事業者サーバ100は、各属性情報に基づくスケッチングデータと、各参照データに基づくスケッチングデータとのマッチングを行う(ステップS14)。例えば、ある1つの参照データに基づくスケッチングデータと、各属性情報に基づくスケッチングデータとのマッチングが行われたとすると、事業者サーバ100は、このマッチングにより参照データとの類似性が高い属性情報を特定する。例えば、属性情報に基づくスケッチングデータの中から、参照データに基づくスケッチングデータとの類似度が最大であり、かつ所定の閾値以上であるスケッチングデータがある場合に、そのスケッチングデータに対応する属性情報がマッチング結果として特定される。
次に、事業者サーバ100は、特定された属性情報をユーザデータ記憶部110から読み出すとともに、マッチングが行われた参照データを参照データ記憶部120から読み出す。そして、事業者サーバ100は、属性情報と参照データとのマッチングを行う(ステップS15)。このマッチングは、スケッチングデータを用いたマッチング(ステップS14)の結果が正しいかを確認するためのものであり、例えば、類似度が所定の閾値以上である場合にマッチング結果が正しいと判断される。この場合、事業者サーバ100は、属性情報に対応するユーザを、参照データに対応する地域を案内するボランティアとしてふさわしいと判断して、そのユーザに対してボランティアの活動を依頼する(ステップS16)。

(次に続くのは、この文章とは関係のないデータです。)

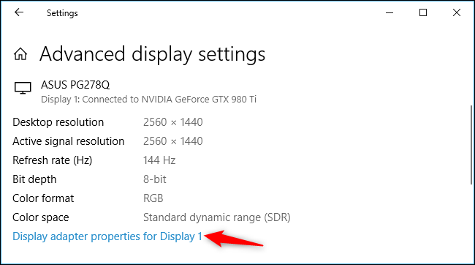Image resolution: width=475 pixels, height=265 pixels.
Task: Click the Color space label
Action: pos(41,217)
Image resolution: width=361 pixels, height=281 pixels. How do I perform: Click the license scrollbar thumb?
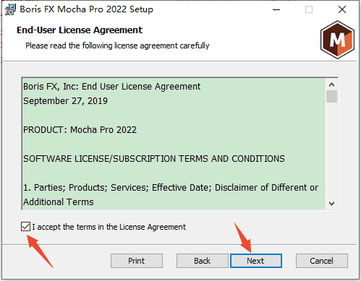click(331, 97)
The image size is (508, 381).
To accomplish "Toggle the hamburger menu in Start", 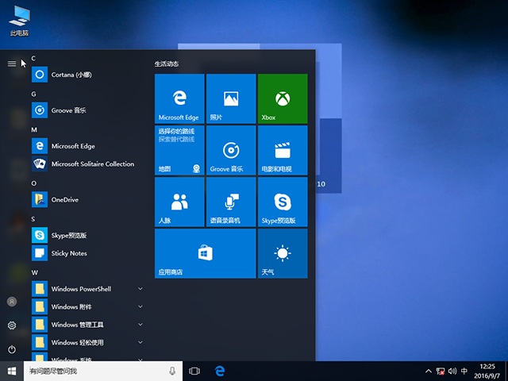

ボランティアの依頼は、例えば、電子メールなどによってユーザ端末200に通知される。その通知を受けたユーザは、ボランティアの依頼を承諾する場合、ユーザ端末200を介して事業者サーバ100に対して依頼を承諾することを通知する(ステップS17)。
以上の比較例では、まず、スケッチングデータを用いてマッチングが行われ、その後にスケッチングデータの元データを用いてマッチングが行われる。このような手順によれば、ユーザデータ記憶部110に登録された属性情報をそのまま用いたマッチングは、登録された属性情報のうち、スケッチングデータを用いたマッチングにより特定された属性情報についてのみ行われる。このため、マッチングの処理負荷を軽減できる。また、スケッチングデータを用いたマッチングの結果の正当性が、元データを用いたマッチングによって検証されるので、マッチング精度が低下することを防止できる。
ところで、ユーザの属性情報はユーザの個人情報であるので、慎重な取り扱いが必要である。図4に示す手順では、管理者サーバ300から事業者サーバ100に対する属性情報の提供は、少なくとも、ユーザの同意が確実に得られた状態で行われた方がよい。例えば、管理者サーバ300からの属性情報の送信は、ユーザ端末200に対するユーザによる明確な同意の操作に応じて実行される(ステップS12a)。また、事業者サーバ100に対する属性情報の転送は、ユーザが同意したことを事業者サーバ100側が確認できる状態で行われる。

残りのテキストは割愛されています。